**Task:** Return verbatim the part of the items that opens with the first line and closes with the line containing "Looking at the", both ends included. Leave the pictures out of your answer.

(Stored items)

>>

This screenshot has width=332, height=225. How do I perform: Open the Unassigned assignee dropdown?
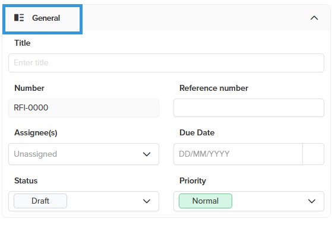pyautogui.click(x=84, y=154)
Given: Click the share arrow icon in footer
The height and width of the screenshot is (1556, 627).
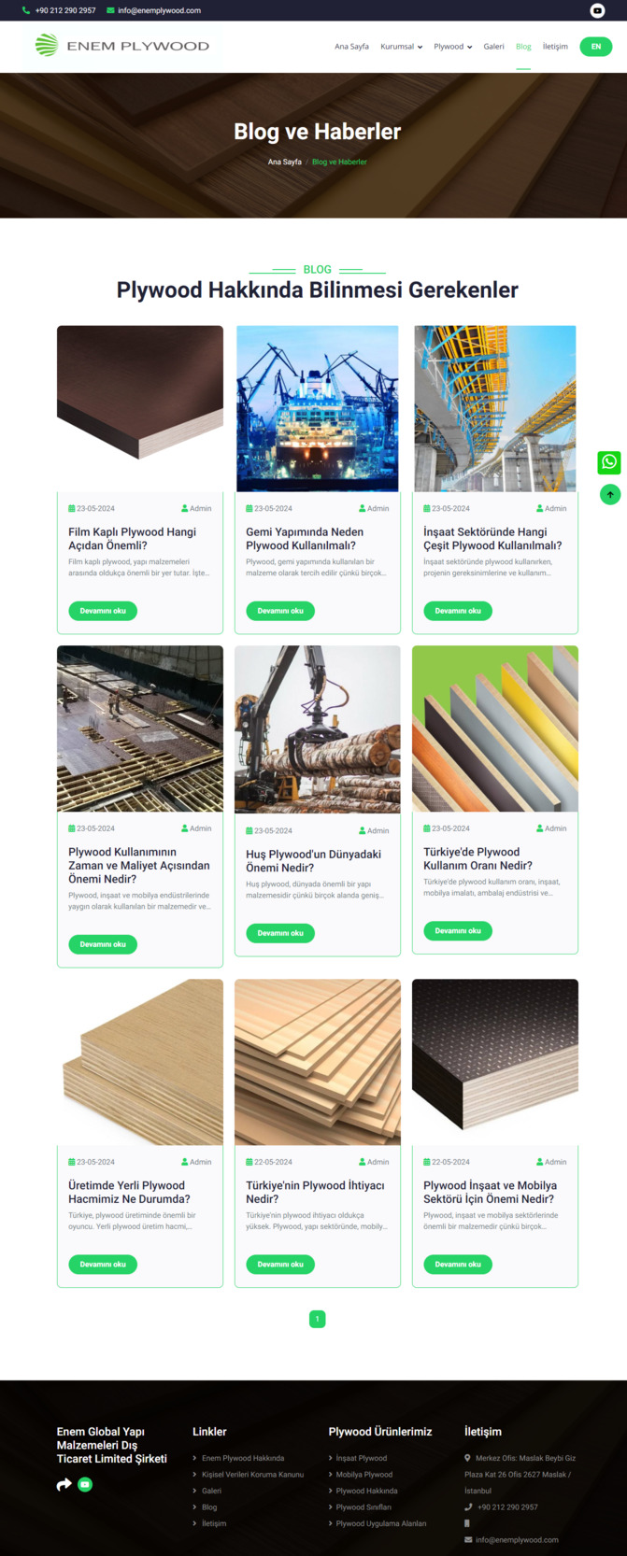Looking at the screenshot, I should [64, 1484].
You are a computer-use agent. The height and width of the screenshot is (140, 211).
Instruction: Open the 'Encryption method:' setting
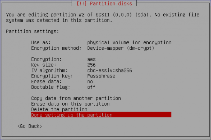click(101, 48)
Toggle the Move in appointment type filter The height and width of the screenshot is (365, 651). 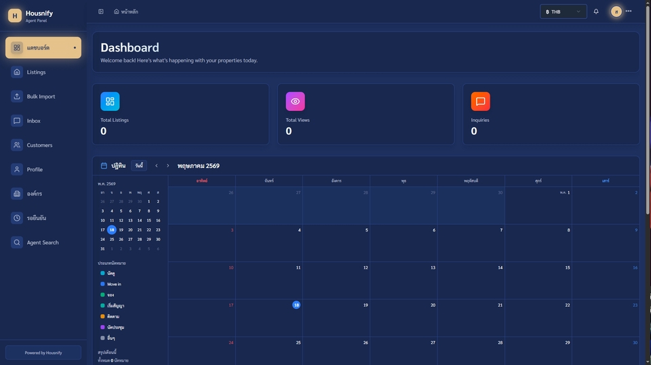pos(111,284)
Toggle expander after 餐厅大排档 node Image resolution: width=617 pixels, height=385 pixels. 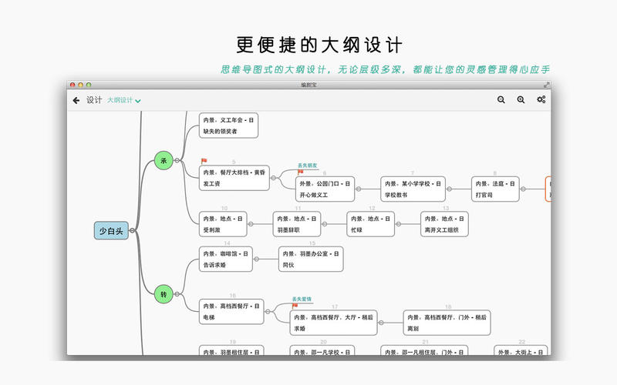point(273,178)
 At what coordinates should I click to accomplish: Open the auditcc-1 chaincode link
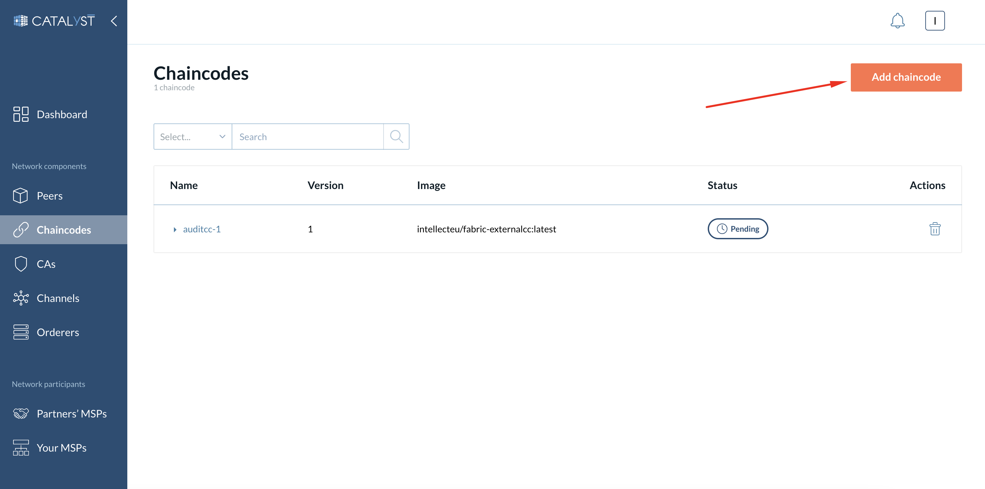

<<

**Result of the task:**
This screenshot has width=332, height=225. How do I perform: Open the Unassigned assignee dropdown?
pyautogui.click(x=84, y=154)
Given: Click the share arrow icon in footer
The height and width of the screenshot is (1556, 627).
Looking at the screenshot, I should [64, 1484].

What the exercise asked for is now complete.